100G is Increasingly Popular, and It's Creating a Host of Management Challenges
November 02, 2020

Nadeem Zahid
cPacket Networks

Share this

Name virtually any technology trend — digital transformation, cloud-first operations, datacenter consolidation, mobility, streaming data, AI/ML, the application explosion, etc. — they all have one thing in common: an insatiable need for higher bandwidth (and often, low latency). The result is a steady push to move 10Gbps and 25Gbps network infrastructure toward the edge, and increasing adoption of 100Gbps in enterprise core, datacenter and service provider networks.

Initial deployments focused on backbone interconnects (historically a dual-ring failover topology; more recently mesh connectivity), primarily driven by north-south traffic. Data center adoption has followed, generally in spine-leaf architecture to handle increases in east-west connections.

Beyond a hunger for bandwidth, 100G is having a moment for several reasons: a commodity-derived drop in cost, increasing availability of 100G-enabled components, and the derivative ability to easily break 100G into 10/25G line rates. In light of these trends, analyst firm Dell'Oro expects 100G adoption to hit its stride this year and remain strong over the next five years.

Nobody in their right mind disputes the notion that enterprises and service providers will continue to adopt ever-faster networks. However, the same thing that makes 100G desirable — speed — conspires to create a host of challenges when trying to manage and monitor the infrastructure. The simple truth is that the faster the network, the more quickly things can go wrong. That makes monitoring for things like regulatory compliance, load balancing, incident response/forensics, capacity planning, etc., more important than ever.

At 10G, every packet is transmitted in 67 nanoseconds; at 100G that increases tenfold, with packets flying by at 6.7 nanoseconds. And therein lies the problem: when it comes to 100G, traditional management and monitoring infrastructure can't keep up.

The line-rate requirement varies based on where infrastructure sits in the monitoring stack. Network TAPs must be capable of mirroring data at 100G line speeds to packet brokers and tools. Packet brokers must handle that 100G traffic simultaneously on multiple ports, and process and forward each packet at line rate to the tool rail. Capture devices need to be able to achieve 100G bursts in capture-to-disk process. And any analysis layer must ingest information at 100G speeds to allow correlation, analysis and visualization.

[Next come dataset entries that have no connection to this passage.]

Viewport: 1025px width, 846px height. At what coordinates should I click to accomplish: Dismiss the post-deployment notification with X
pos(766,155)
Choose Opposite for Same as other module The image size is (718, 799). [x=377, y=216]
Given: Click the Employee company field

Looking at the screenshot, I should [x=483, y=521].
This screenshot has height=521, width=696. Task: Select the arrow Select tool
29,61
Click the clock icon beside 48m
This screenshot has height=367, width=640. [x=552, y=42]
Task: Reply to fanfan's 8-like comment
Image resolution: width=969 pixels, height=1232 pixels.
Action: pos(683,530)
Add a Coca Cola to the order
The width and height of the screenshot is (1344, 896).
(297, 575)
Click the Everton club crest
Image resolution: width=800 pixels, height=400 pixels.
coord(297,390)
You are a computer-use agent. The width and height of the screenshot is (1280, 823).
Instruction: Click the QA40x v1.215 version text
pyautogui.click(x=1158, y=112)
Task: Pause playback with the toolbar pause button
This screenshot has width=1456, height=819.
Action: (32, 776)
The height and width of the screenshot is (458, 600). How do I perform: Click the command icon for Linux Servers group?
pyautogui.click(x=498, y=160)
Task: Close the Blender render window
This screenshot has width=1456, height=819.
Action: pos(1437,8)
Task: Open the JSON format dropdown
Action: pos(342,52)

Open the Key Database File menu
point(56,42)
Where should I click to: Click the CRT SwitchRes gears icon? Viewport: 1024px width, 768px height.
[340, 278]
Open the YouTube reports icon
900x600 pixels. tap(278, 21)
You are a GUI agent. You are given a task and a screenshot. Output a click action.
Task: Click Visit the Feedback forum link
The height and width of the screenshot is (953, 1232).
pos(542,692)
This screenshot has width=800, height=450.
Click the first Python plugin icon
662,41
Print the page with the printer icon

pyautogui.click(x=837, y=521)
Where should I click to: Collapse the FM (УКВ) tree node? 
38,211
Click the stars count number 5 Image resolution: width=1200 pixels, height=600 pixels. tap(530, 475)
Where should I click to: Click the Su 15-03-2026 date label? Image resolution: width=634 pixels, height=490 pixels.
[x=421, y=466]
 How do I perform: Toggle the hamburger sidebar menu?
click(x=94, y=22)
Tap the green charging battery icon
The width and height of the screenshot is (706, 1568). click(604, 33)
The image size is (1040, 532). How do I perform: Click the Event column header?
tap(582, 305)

Complicating matters are various "smart" features, each of which demand additional processing resources. As an example, packet brokers might include filtering, slicing and deduplication capabilities. If the system is already struggling with the line rate, any increased processing load degrades performance further.

For any infrastructure not designed with 100G in mind, the failure mode is inevitably the same: lost or dropped packets. That, in turn, results in network blind spots. When visibility is the goal, blind spots are — at the risk of oversimplification — bad. The impact can be incorrect calculations, slower time-to-resolution or incident response, longer malware dwell time, greater application performance fluctuation, compliance or SLA challenges and more.

Lossless monitoring requires that every part of the visibility stack is designed around 100G line speeds. Packet brokers in particular, given their central role in visibility infrastructure, are a critical chokepoint. Where possible, a two-tier monitoring architecture is recommended with a high-density 10/25/100G aggregation layer to aggregate TAPs and tools, and a high-performance 100G core packet broker to process and service the packets. While upgrades are possible, beware as they add cost yet may still not achieve true 100G line speeds when smart features centralize and share processing requirements at the core. Newer systems with a distributed/dedicated per-port processing architecture (versus shared central processing) are specifically designed to accommodate 100G line rates and eliminate these bottlenecks.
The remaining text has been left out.